Question

How do you long divide $\dfrac{{6{x^2} + 5x - 4}}{{2x + 3}}$?

Answer 1

Hint: In this question we have to divide the given polynomial with the binomial given, for this we will use long division method, and we should know that the long division method of polynomials where we divide $p\left( x \right)$by$g\left( x \right)$comparing the first terms of the divisor polynomial and the dividend polynomial until we get a remainder $r\left( x \right)$ whose degree is less than the degree $g\left( x \right)$.

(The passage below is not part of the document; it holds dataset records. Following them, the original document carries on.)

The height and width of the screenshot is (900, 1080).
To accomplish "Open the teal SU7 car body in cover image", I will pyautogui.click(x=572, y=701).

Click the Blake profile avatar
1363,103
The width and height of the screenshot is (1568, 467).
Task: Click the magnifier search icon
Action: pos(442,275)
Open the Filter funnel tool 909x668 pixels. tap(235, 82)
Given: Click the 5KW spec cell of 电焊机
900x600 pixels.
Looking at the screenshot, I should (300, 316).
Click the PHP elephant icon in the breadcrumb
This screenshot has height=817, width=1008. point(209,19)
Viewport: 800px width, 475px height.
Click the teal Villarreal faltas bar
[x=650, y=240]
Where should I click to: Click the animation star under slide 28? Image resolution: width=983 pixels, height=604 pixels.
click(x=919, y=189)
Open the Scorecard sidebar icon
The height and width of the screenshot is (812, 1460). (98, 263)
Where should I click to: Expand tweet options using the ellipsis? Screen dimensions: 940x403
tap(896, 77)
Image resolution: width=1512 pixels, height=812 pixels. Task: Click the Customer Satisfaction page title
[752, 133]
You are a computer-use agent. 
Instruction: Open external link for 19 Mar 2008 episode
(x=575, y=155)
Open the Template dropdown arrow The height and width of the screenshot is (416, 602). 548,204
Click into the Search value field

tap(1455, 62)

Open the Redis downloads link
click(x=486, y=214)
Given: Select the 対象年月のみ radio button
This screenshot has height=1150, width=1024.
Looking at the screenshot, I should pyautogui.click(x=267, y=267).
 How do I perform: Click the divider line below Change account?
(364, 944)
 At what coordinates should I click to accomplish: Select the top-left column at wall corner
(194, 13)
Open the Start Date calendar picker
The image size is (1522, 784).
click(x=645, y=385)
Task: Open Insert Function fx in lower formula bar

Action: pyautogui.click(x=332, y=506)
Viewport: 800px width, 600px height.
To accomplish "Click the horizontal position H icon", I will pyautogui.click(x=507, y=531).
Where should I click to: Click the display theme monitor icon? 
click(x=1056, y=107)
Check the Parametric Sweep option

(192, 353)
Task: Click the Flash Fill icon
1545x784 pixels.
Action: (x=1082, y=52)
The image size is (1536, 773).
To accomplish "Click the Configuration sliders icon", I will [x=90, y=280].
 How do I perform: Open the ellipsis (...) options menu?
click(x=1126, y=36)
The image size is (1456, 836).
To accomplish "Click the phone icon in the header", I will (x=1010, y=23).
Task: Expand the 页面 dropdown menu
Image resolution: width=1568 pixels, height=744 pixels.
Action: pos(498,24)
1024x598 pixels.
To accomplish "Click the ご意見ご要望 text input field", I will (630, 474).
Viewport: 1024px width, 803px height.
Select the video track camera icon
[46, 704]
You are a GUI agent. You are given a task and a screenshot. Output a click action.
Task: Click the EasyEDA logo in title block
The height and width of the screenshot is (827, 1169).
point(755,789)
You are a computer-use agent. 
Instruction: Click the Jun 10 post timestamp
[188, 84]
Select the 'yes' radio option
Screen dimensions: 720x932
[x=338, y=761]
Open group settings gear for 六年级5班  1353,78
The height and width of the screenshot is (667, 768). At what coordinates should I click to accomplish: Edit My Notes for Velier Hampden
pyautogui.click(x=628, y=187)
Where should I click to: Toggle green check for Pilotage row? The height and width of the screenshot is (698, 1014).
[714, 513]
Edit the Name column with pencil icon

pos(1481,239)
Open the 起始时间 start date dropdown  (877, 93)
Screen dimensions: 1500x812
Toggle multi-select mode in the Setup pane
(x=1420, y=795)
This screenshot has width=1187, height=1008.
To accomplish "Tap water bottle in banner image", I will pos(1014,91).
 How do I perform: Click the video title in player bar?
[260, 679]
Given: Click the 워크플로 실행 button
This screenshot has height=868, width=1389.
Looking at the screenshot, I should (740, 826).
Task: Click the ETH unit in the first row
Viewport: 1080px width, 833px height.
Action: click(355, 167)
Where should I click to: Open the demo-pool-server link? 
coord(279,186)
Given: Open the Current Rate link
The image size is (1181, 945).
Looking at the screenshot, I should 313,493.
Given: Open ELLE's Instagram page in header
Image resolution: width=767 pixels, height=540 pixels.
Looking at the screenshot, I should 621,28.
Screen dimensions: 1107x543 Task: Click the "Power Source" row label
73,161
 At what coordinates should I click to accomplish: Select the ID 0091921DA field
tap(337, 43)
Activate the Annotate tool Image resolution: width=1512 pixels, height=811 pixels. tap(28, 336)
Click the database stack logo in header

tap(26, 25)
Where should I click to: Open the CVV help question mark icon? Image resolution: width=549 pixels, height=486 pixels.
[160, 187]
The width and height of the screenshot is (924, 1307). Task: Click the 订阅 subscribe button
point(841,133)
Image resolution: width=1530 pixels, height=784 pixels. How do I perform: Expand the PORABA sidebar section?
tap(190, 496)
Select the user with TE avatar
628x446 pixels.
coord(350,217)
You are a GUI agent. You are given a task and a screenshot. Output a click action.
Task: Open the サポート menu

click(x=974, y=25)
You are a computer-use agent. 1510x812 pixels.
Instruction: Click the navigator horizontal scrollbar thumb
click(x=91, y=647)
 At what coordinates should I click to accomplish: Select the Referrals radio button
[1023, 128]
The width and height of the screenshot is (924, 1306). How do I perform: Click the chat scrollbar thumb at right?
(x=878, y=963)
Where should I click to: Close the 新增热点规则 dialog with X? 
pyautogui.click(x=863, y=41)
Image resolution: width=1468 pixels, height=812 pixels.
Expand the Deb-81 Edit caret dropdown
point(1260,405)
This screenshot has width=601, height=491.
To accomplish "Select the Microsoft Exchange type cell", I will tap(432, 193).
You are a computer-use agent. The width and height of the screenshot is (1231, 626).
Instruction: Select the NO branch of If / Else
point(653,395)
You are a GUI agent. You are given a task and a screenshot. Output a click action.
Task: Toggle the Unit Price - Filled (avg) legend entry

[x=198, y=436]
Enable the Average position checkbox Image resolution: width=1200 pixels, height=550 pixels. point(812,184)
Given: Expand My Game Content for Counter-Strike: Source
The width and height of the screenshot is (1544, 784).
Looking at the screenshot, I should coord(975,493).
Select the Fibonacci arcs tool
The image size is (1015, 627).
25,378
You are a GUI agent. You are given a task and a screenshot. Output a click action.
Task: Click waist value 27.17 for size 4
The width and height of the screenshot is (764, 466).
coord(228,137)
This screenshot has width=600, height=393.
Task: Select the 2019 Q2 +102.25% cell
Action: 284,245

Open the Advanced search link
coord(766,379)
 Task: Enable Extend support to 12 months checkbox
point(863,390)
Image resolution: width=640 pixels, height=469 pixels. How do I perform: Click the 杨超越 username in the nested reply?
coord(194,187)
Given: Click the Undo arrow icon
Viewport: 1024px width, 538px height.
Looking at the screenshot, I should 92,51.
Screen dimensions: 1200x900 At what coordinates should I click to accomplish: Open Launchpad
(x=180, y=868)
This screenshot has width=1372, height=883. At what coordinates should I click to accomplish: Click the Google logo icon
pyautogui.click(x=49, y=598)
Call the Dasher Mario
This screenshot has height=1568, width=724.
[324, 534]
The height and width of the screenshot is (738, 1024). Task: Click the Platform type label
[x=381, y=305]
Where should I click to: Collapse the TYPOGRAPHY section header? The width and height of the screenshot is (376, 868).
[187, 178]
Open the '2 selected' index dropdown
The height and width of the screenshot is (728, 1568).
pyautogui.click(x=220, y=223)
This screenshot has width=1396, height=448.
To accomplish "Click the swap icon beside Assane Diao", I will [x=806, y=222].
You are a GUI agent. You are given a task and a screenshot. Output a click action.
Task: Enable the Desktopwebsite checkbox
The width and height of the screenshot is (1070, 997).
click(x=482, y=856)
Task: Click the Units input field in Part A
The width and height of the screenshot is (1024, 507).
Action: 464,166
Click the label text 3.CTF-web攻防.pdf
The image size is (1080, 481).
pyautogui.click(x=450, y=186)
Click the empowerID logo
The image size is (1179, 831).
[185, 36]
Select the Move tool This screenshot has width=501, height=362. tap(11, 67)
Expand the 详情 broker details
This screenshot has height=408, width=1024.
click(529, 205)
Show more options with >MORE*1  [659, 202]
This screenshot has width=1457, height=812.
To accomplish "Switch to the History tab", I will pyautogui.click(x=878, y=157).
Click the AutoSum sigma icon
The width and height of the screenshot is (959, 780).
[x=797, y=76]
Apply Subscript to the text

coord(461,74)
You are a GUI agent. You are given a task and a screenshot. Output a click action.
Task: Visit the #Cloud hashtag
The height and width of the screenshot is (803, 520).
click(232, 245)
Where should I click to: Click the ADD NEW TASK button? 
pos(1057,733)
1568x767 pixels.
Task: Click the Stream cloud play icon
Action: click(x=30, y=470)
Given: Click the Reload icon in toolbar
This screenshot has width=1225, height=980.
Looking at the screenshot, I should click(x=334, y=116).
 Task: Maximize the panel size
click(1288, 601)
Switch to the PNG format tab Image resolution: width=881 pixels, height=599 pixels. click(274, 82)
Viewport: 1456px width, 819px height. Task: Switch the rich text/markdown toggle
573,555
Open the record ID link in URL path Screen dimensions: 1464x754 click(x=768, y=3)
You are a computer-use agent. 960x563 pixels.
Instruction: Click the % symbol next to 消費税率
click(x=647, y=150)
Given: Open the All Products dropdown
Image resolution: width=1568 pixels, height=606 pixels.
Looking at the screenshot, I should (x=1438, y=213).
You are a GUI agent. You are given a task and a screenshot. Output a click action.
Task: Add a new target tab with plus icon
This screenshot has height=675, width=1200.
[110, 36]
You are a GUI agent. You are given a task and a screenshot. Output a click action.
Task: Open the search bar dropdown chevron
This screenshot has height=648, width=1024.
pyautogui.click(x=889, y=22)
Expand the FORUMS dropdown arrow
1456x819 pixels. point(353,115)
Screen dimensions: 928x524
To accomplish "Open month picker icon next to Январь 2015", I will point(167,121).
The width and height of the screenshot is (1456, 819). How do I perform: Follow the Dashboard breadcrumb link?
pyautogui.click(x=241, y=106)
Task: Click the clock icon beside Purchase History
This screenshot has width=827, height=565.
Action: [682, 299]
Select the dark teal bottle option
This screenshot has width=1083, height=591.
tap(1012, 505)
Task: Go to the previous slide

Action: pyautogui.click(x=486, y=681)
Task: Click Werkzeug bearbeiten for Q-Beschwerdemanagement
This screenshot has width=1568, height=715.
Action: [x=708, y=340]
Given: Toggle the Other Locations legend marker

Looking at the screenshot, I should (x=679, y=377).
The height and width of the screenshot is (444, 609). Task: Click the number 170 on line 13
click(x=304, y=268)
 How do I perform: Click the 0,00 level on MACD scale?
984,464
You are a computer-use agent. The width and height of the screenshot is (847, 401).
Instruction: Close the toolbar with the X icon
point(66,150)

Complete step by step solution:
Given polynomial is $6{x^2} + 5x - 4$ and we have to divide this polynomial with the polynomial $2x + 3$, For this, first consider both the leading terms of the dividend and divisor, here they are $6{x^2}$ and $2x$,
Next, divide the leading term of the dividend by the leading term of the divisor.
Next place the partial quotient on right side, i.e., here it is $3x$,
$ \Rightarrow \left. {2x + 3} \right)6{x^2} + 5x - 4\left( {3x} \right.$$ \Rightarrow \left. {2x + 3} \right)6{x^2} + 5x - 4\left( {3x} \right.$,
Now take the partial quotient you placed on the right side i.e.,$3x$, and distribute into the divisor $2x + 3$.
Position the product of $3x$ and $2x + 3$ under the dividend. Make sure to align them by similar terms, i.e.,$6{x^2}$
$ \Rightarrow \left. {2x + 3} \right)6{x^2} + 5x - 4\left( {3x} \right.$
                    $\underline {6{x^2} + 9x} $,
Perform subtraction by switching the signs of the bottom polynomial, i.e, here,
$ \Rightarrow \left. {2x + 3} \right)6{x^2} + 5x - 4\left( {3x} \right.$
                    $\underline {6{x^2} + 9x} $,
                  $\left( - \right)$$\left( - \right)$,
Proceed with regular addition vertically. We will see that the first column from the left cancels each other out, i.e.,
$ \Rightarrow \left. {2x + 3} \right)6{x^2} + 5x - 4\left( {3x} \right.$
                    $\underline {6{x^2} + 9x} $,
                                $ - 4x$
Next, look at the bottom polynomial, $ - 4x$, take its leading term which is $ - 4x$ and divide it by the leading term of the divisor $2x$,
Again, place the partial quotient on right side, i.e.,
$ \Rightarrow \left. {2x + 3} \right)6{x^2} + 5x - 4\left( {3x} \right. - 2$
                    $\underline {6{x^2} + 9x} $,
                                $ - 4x$
Now carry down the next adjacent term of the dividend, i.e., here it will be $ - 4$, now we get,
$ \Rightarrow \left. {2x + 3} \right)6{x^2} + 5x - 4\left( {3x} \right. - 2$
                    $\underline {6{x^2} + 9x} $,
                           $ - 4x - 4$
Use the partial quotient that you put up, $ - 2$ and distribute into the divisor, i.e., Place the product of $ - 2$ and leading term of the divisor i.e.,$2x$, we get,
$ \Rightarrow \left. {2x + 3} \right)6{x^2} + 5x - 4\left( {3x} \right. - 2$
                    $\underline {6{x^2} + 9x} $,
                           $ - 4x - 4$
$6{x^2} + 5x - 4 = \left( {2x + 3} \right)\left( {3x - 2} \right) + 2$ ..
Now subtract the terms we get,
$ \Rightarrow \left. {2x + 3} \right)6{x^2} + 5x - 4\left( {3x} \right. - 2$
                    $\underline {6{x^2} + 9x} $,
                    $ - 4x - 4$
      $\underline { - 4x - 6} $
                                      $2$
So, here the remainder is $2$, and the quotient is $3x - 2$.

$\therefore $ The quotient when the polynomial $6{x^2} + 5x - 4$ is divided by $2x + 3$ will be equal to$3x - 2$ and the remainder is $2$, and the given polynomial can be written as $6{x^2} + 5x - 4 = \left( {2x + 3} \right)\left( {3x - 2} \right) + 2$.

Note:
When we divide a dividend polynomial$p\left( x \right)$with degree$n$by some divisor$g\left( x \right)$with degree $m$, then$m \leqslant n$then we get the quotient polynomial$q\left( x \right)$of degree $n - m$ and the remainder polynomial as $r\left( x \right)$of degree $h$, then$h < m$.